Di fatto, sinché non muteranno gli scenari prospettici per mano delle Banche Centrali, il mercato è molto probabile che rimarrà in questa fase di quiete con rendimenti in trading range ristretto e mossi solo da minimi aggiustamenti di natura squisitamente tecnica.

Passando alle nostre analisi, con la nostra consueta lettura del mercato obbligazionario attraverso la ZC-Yield Curve, registriamo questa settimana rendimenti impliciti fondamentalmente stabili rispetto alla scorsa rilevazione, con il tratto a lunga che è sopra area 1,10% a partire dalle scadenze 2040; sulla scadenza a 10 anni consolidiamo area 0,54%. Stabili anche i forward su Euribor 6 mesi sul tratto a lunga che rimangono sopra area 1,60%, mentre sul tratto a breve siamo non vi sono variazioni.

Qualche movimento, seppur marginale, sui rendimenti dei benchmark decennali e degli spread rispetto alla scorsa rilevazione. Il decennale tedesco prosegue la risalita dai minimi dell’anno e si riporta in teriirotrio postivo (0,05% attuale contro 0,00% della scorsa rilevazione), la Francia va allo 0,39% e l’Irlanda va a 0,60%. Scendono un po’ i rendimenti dei periferici, con il nostro Btp che scende in area 2,50% di rendimento, mentre il Portogallo va a 1,17% e la Spagna va all’1,04%. A livello di spread Vs Bund abbiamo Portogallo, Spagna e Italia rispettivamente a 112 bps, 99 bps e 246 bps.

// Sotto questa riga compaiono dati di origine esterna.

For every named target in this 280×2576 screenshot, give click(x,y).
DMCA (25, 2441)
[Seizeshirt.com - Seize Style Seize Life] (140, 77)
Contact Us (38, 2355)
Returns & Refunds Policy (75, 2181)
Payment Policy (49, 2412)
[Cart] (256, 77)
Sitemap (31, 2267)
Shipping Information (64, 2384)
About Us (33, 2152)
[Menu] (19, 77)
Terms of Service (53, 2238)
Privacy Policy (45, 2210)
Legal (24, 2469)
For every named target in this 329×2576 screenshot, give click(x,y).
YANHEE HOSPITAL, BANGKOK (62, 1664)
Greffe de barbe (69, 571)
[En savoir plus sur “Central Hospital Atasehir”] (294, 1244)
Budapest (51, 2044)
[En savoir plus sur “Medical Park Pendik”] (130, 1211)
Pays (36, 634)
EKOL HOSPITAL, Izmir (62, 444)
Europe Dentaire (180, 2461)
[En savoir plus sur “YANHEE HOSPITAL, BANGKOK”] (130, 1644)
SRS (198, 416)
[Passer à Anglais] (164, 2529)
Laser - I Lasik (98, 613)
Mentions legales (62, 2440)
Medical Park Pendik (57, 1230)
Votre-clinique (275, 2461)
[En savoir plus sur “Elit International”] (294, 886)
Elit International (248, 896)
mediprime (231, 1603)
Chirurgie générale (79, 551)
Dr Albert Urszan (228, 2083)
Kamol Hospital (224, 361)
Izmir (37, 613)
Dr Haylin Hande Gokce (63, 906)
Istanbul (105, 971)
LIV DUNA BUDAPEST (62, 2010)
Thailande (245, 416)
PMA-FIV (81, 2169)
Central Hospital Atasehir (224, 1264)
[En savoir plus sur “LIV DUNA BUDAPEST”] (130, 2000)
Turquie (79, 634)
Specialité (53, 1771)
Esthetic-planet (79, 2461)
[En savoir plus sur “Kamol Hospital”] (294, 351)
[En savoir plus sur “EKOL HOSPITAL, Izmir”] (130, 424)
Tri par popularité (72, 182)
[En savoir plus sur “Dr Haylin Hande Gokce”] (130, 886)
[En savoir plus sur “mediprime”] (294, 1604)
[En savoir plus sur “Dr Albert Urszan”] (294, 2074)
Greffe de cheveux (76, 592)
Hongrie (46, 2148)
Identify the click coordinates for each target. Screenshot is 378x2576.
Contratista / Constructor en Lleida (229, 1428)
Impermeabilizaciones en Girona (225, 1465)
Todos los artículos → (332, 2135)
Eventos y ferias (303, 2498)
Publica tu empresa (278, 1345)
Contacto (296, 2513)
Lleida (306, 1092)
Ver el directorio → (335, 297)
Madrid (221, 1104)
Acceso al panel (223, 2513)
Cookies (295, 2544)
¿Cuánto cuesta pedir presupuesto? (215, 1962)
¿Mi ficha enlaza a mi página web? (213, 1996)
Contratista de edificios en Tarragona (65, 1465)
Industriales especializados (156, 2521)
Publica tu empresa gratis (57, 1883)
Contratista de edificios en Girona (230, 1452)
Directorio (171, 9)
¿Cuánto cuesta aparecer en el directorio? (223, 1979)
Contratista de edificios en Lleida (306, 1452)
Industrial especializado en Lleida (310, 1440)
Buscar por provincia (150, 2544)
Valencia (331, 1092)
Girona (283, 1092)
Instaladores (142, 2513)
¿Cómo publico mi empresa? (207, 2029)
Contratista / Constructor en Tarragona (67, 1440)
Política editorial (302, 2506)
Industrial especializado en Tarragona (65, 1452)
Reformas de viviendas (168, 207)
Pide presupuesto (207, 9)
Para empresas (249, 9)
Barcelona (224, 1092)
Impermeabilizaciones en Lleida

Osservando – a livello di analisi integrata – le curve dei rendimenti dei benchmark decennali dei principali mercati si conferma l’impostazione di medio termine. Il modello rimane NEUTRAL sull’area UK, con il Gilt che consolida sopra area 1,00% di rendimento; sull’area BUND il Trendycator è sempre SHORT ma il rendimento risale dai minimi e si porta tra 0,00% e 0,05%. Sul Btp Trendycator è ancora  NEUTRAL con il consolidamento del rendimento che prosegue in area 2,50%. Fine del rimbalzo per i rendimenti USA con Trendycator sempre NEUTRAL e rendimenti sempre in area 2,50%.

Il bond della settimana
Il bond HY che analizziamo oggi è un tasso fisso della Timberland Securities Investment PLC, società di cui ci siamo già occupati in un precedente articolo in merito al bond Timberland Securities Investment 6,750% 3/2020 XS1649889885. Oggi prendiamo invece in esame un’altra emissione della società che, ricordiamo, fa parte del gruppo Timberland – insieme alla Timberland Capital Management GmbH – operante da oltre 20 anni nel settore degli investimenti finanziari di elevato profilo.

Il bond analizzato è un tasso fisso, collocato a 100,00 a luglio 2017, ISIN XS1649890545, corrisponde una cedola annua del 6,95% pagata trimestralmente. Emesso per un ammontare di 20 Mln Euro, rimborso previsto in unica soluzione alla pari il 31.03.2022. Il bond è negoziabile su OTC per importi minimi di 1.000 Euro.

ATTENZIONE: si rammenta che i bond High Yield hanno un rischio spesso non trascurabile in termini di Credit Risk, per cui non sono da considerarsi come suggerimenti operativi, bensì come mere segnalazioni che non saranno poi seguite in modo organico. Pertanto chi decidesse di prendere spunto da tali segnalazioni dovrà poi seguire in via autonoma l’andamento del titolo e le eventuali notizie relative all’emittente, controllando con frequenza il mercato.